I'm thinking because I want to use T as the horizontal axis, I should be using 1D splines. Before I placed T in a 2D curve's points/tangents' x-component.
What I suggested is "1D splines". The a0, a1, a2, and a3 are scalars (1-tuples), not 2-tuples. I use "t" rather than "T" for the independent variable, because "T" looks too much like the name of a tangent vector :)

The 1D-spline approach produces V(t) = a0 + a1*t + a2*t^2 + a3*t^3, where a0 = V(0), a1 = V'(0), a2 = 3*(V(1)-V(0)-V'(0)) - (V'(1)-V'(0)), and a3 = (V'(1)-V'(0)) - 2*(V(1)-V(0)-V'(0)).

The 2D-spline approach fits a curve (x(t),y(t)) = b0 + b1*t + b2*t^2 + b3*t^3, where b0, b1, b2, and b3 are 2-tuples. Your boundary conditions are (x(0),y(0)) = (0,V(0)), (x'(0),y'(0)) = (1,V'(0)), (x(1),y(1)) = (1,V(1)), and (x'(1),y'(1)) = (1,V'(1)). The algebra gets you to b0 = (0,V(0)), b1 = (1,V'(0)), b2 = 3*[(1,V(1)) - (0,V(0)) - (1,V'(0))] - [(1,V'(1)) - (1,V'(0))], and b3 = [(1,V'(1)) - (1,V'(0))] - 2*[(1,V(1)) - (0,V(0)) - (1,V'(0))].

If you extract the x-component from the 2D-spline approach, you get x(t) = t. The y-component is y(t) = V(t), where V(t) is what you fit with the 1D-spline approach.
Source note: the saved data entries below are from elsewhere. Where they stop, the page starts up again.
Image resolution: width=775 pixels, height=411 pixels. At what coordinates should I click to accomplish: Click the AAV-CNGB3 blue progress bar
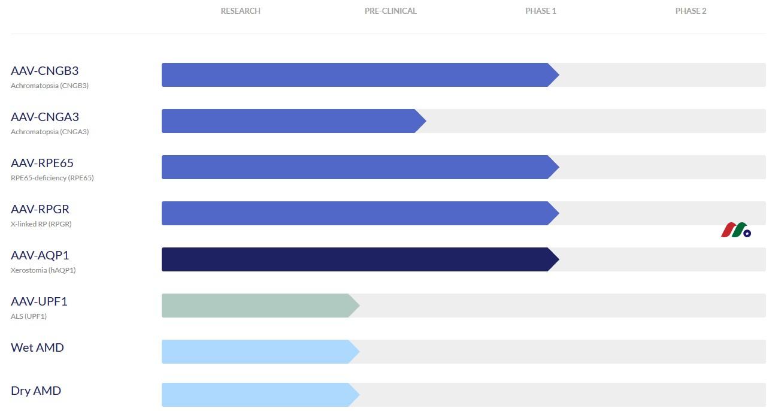(x=360, y=75)
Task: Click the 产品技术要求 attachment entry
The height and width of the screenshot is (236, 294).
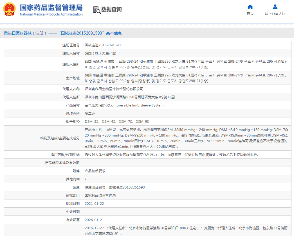Action: pos(95,171)
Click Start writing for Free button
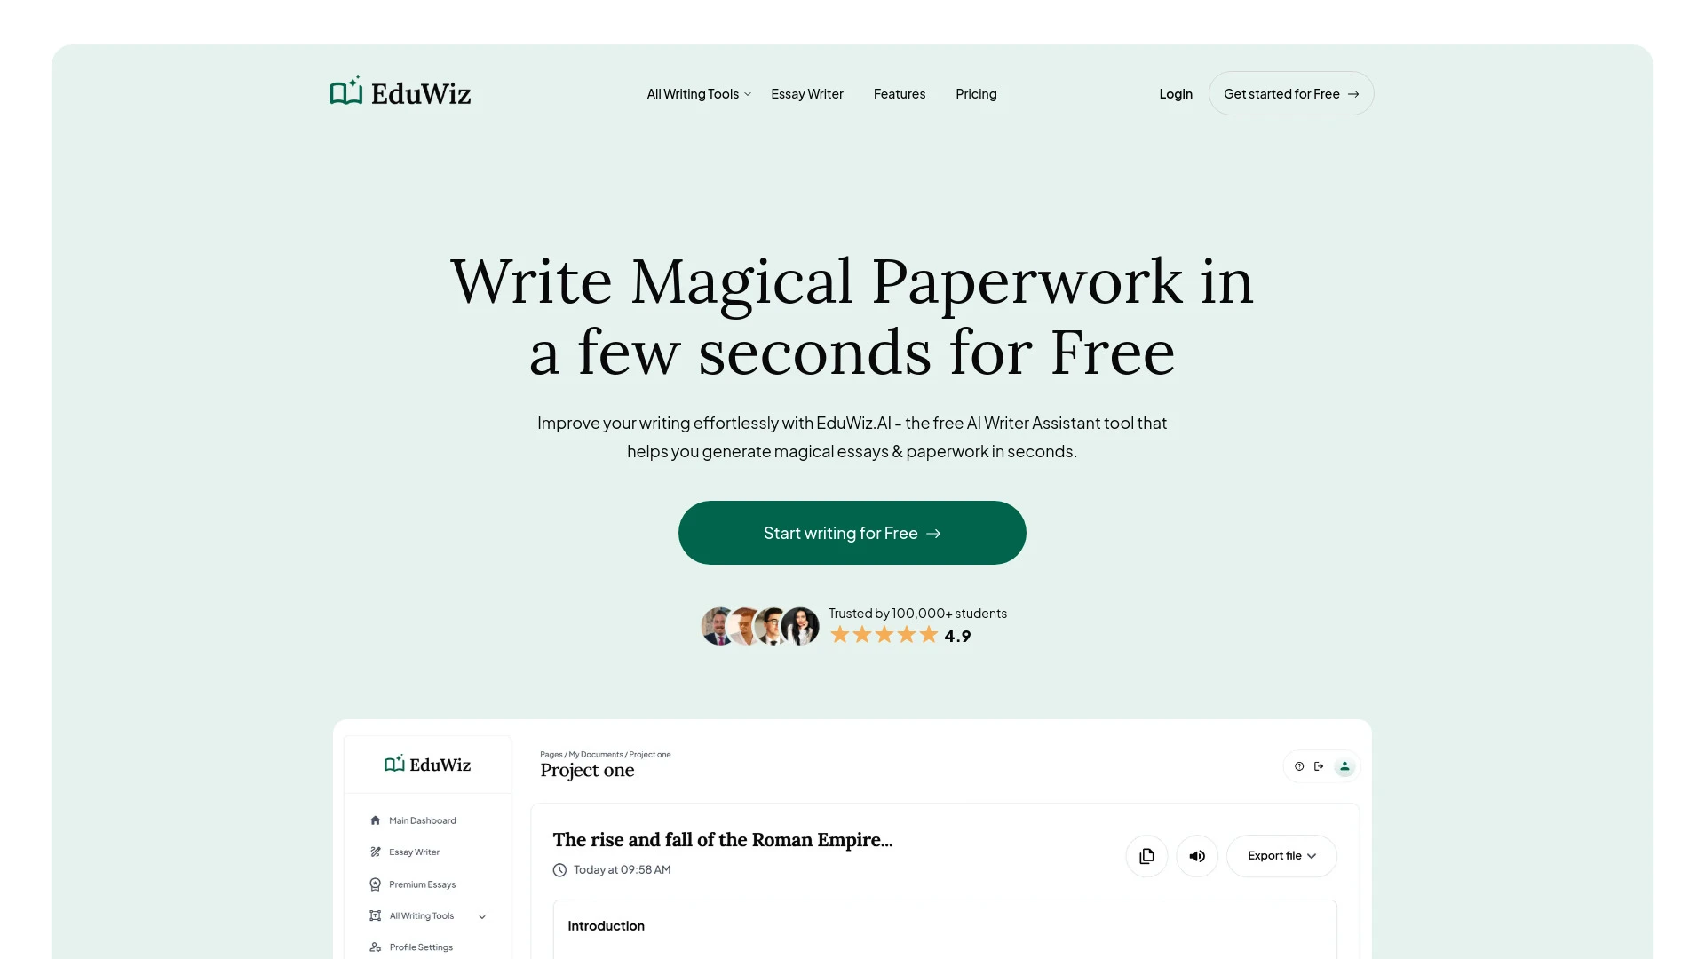 pos(852,533)
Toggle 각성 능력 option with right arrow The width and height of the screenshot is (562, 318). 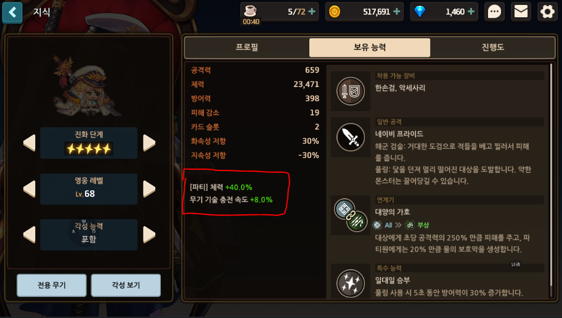149,235
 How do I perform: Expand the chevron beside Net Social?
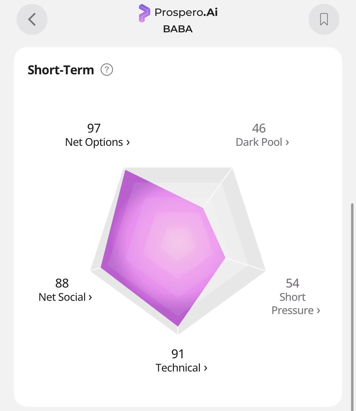pyautogui.click(x=90, y=297)
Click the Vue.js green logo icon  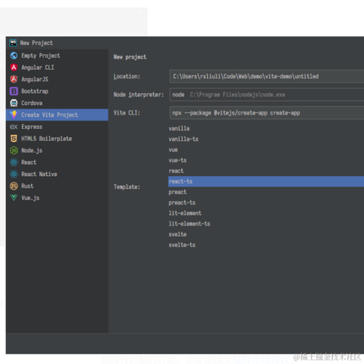coord(14,198)
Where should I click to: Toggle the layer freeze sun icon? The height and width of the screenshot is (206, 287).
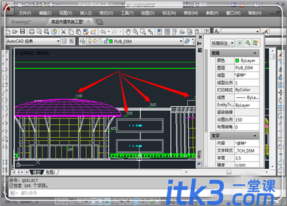[95, 41]
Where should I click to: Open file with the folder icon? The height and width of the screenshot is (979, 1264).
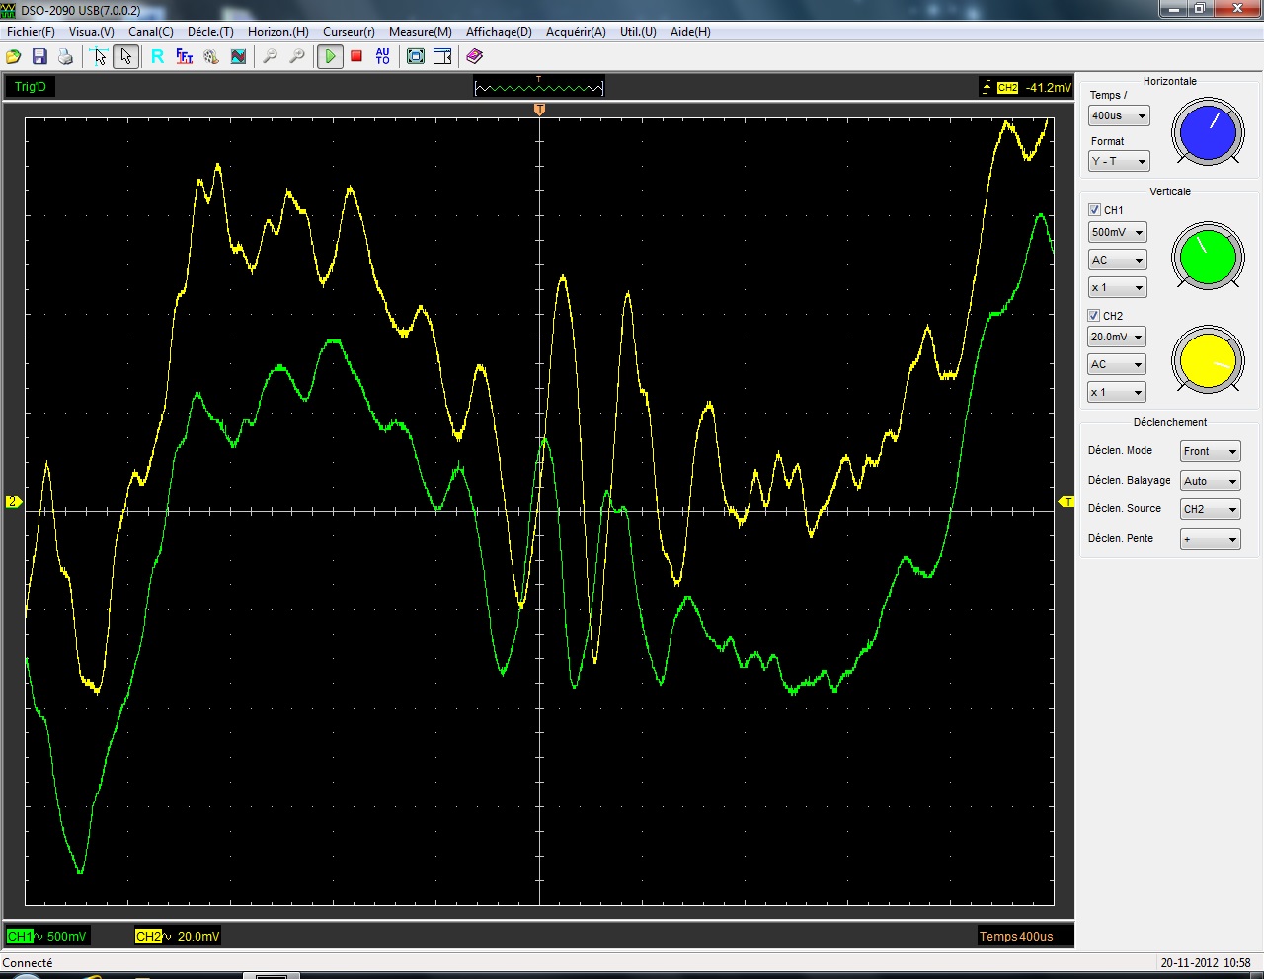click(14, 57)
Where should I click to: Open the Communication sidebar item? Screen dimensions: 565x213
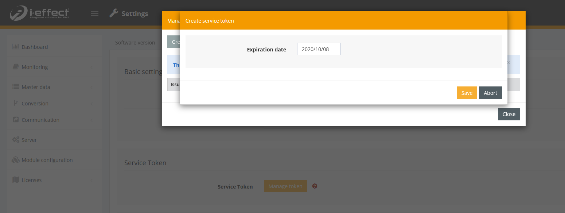[x=40, y=120]
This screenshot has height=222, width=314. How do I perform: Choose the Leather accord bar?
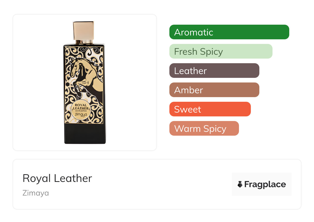coord(214,71)
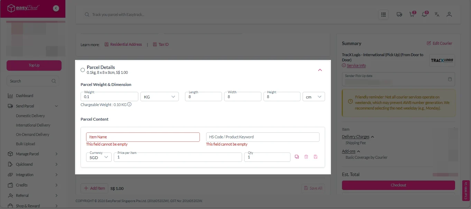Click the save item icon beside Qty
The width and height of the screenshot is (471, 209).
(x=315, y=157)
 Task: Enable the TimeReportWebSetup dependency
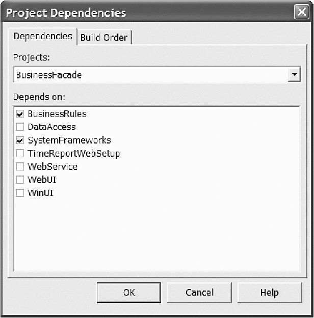pos(20,154)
So in this case, the two approaches give you the same thing.

The difference between the 1D-spline and 2D-spline methods would be when you specify tangents (x'(0),y'(0)) and (x'(1),y'(1)) where x'(0) is NOT 1 and y'(0) is NOT 1.
Seeing as Ive been doing this for the past two months I hope I can answer this right :D

You have 4 conditions to satisfy:
value continuity at two ends, and
derivative continuity at two ends.

four conditions implies 4 term polynomial:
ax^3 + b*x^2 + c*x + d = f(x)

So there are TWO choices from here: the general approach, and the specific approach.
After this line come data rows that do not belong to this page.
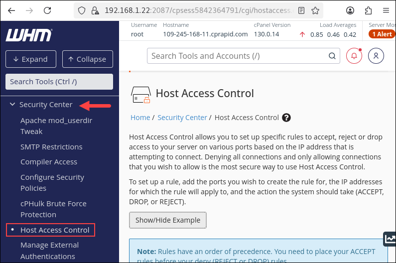The width and height of the screenshot is (396, 263).
Task: Click the stats chart icon at bottom right
Action: [x=389, y=239]
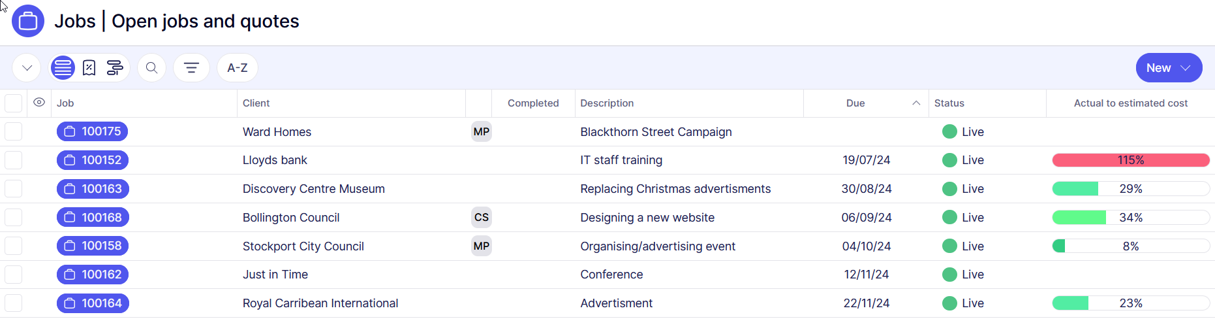This screenshot has width=1215, height=319.
Task: Click the Jobs briefcase icon in header
Action: click(28, 21)
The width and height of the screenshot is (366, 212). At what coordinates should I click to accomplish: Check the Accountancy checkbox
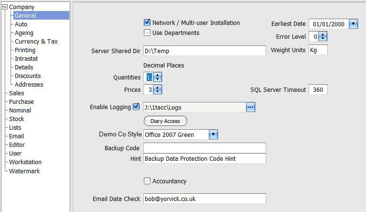pos(147,181)
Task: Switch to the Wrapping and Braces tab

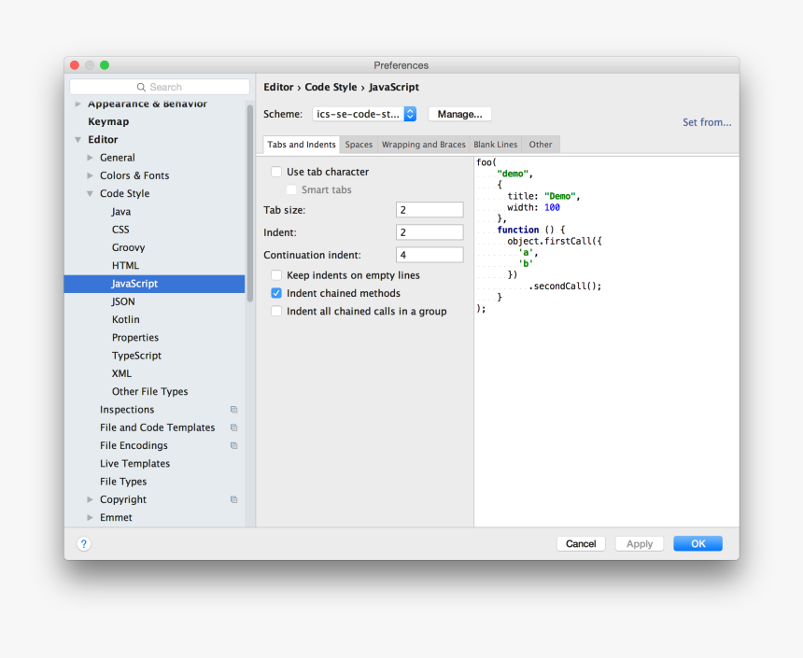Action: [423, 145]
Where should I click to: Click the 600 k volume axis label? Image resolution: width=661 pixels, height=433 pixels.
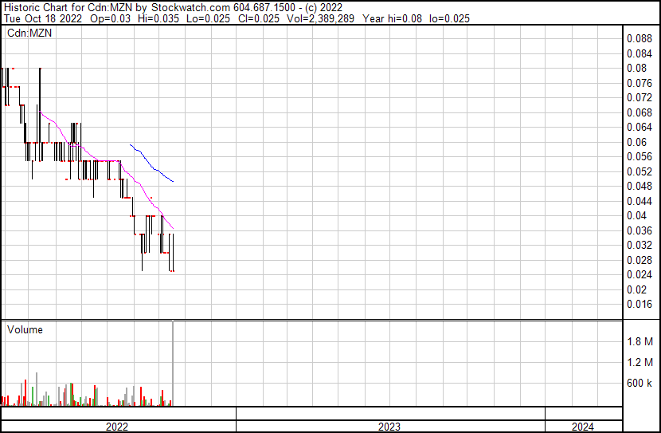pos(639,384)
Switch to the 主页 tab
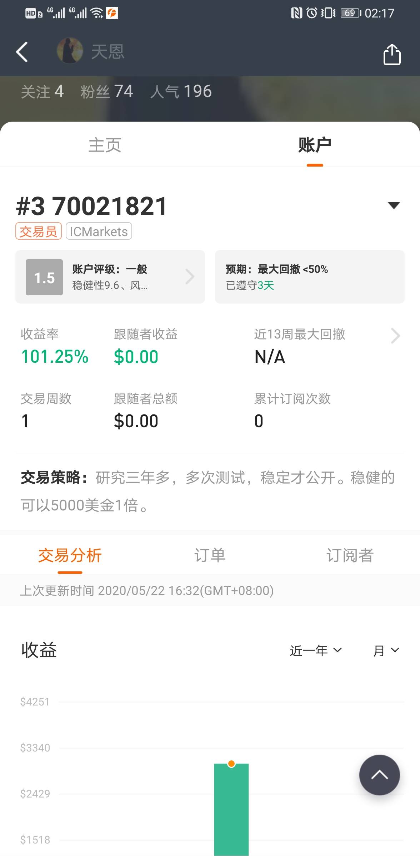This screenshot has width=420, height=856. pyautogui.click(x=105, y=145)
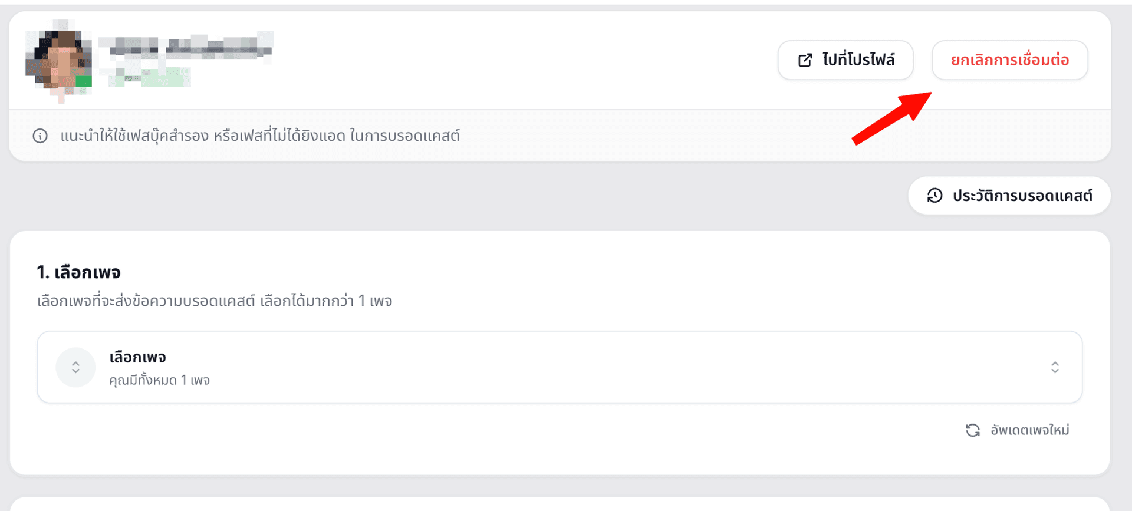This screenshot has height=511, width=1132.
Task: Open the เลือกเพจ page dropdown
Action: click(560, 367)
I prefer the general approach so I'll only cover that:
The function f(x) can be written as:

value_at_node1 * N1(x) + value_at_node2 * N2(x) + slope_at_node1 * N3(x) + slope_at_node2 * N4(x)

where N1,2,3, and 4 are four different polynomials.
N1 and N2 provide value continuity and N3 and N4 provide derivative continuity.
Setup a matrix equation to solve the coeffecicents of these polynomials:

[ x1^3 x1^2 x1 1 ] [ a1 a2 a3 a4 ] [1 0 0 0 ]
[ x2^3 x2^2 x2 1 ] [ b1 b2 b3 b4 ] [0 1 0 0 ]
[ 3x1^2 2x1 1 0 ] X [ c1 c2 c3 c4 ] = [0 0 1 0 ]
[ 3x2^2 2x2 1 0 ] [ d1 d2 d3 d4 ] [0 0 0 1 ]
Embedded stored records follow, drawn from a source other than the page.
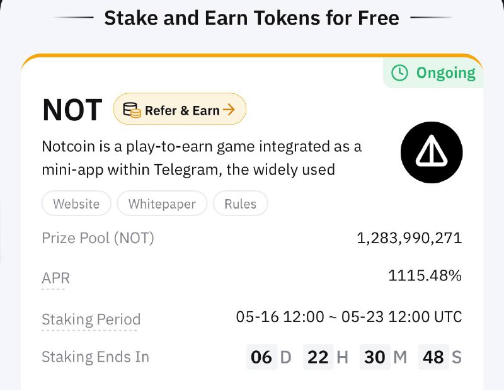Click the 06 days countdown box
504x390 pixels.
[261, 357]
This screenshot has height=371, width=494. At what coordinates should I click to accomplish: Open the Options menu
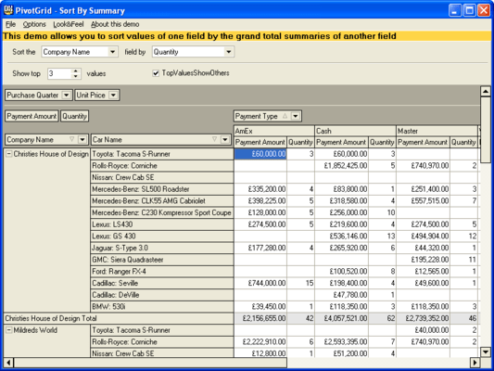34,24
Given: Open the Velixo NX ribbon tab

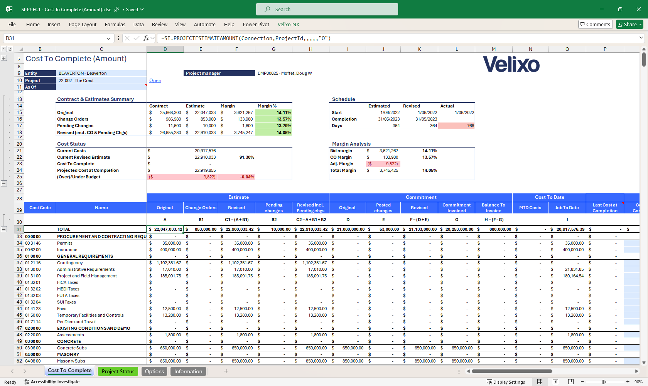Looking at the screenshot, I should [288, 24].
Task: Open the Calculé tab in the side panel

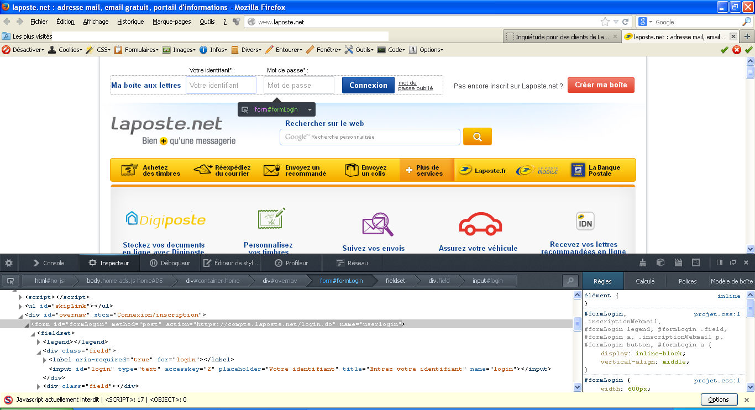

Solve this for the matrix with all of the a,b,c,d's in it.
The coefficients a,b,c,d correspond to a particular N(x) function.

Ni(x) = ai * x^3 + bi * x^2 + ci * x + di

Using that information you can set the four value you know to create the desired curve.

For more information look into FEM interpolation polynomials for C1 continuous systems.

Good luck and feel free to ask for more detail if you want :D
Thanks for your replies.
I'm not sure they can help me fix my problem though. This page discusses the same issue I'm having. Basically, my mistake was the idea that for any t, x would be equal on a 2d curve. But the solution they offer with the cubic bezier approximation seems a little archaic to me.